Une fois dans le loft, ces « lofters » d’un genre nouveau, devaient progressivement consentir à l’abêtissement, à l’appauvrissement du langage, au partage sans concession de l’antenne avec des spots ridicules du style :
« Découvrez toutes les finesses de la langue mondiale en quinze clichés grâce à la bonne vieille méthode Amnésique ! Méthode Amnésique, pour parler avec son temps ! »
Ou encore :
« L’ami Jouvence au petit déjeuner ! Le soleil vient de se lever, encore une belle journée, souriez vous êtes filmés ! »
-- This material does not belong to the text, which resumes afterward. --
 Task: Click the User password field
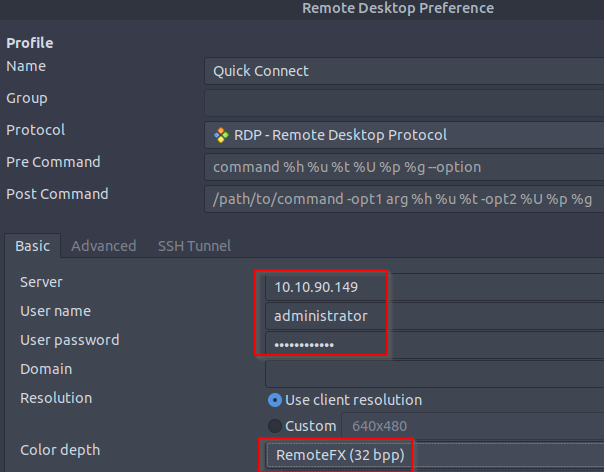tap(435, 345)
Avec beaucoup de cynisme et un soupçon de corruption, (on ne s’engage pas sans risque dans une telle aventure dont la clé est le vedéttariat...) l’un des personnages (essentiellement féminins de la pièce), avait expliqué par quels « tripotages » elle avait décroché la sélection si convoitée dans le loft : « visage lisse, visage lisse, qu’ils disaient toujours !... A la fin j’avais montré mes fesses et j’avais décroché le concours ! »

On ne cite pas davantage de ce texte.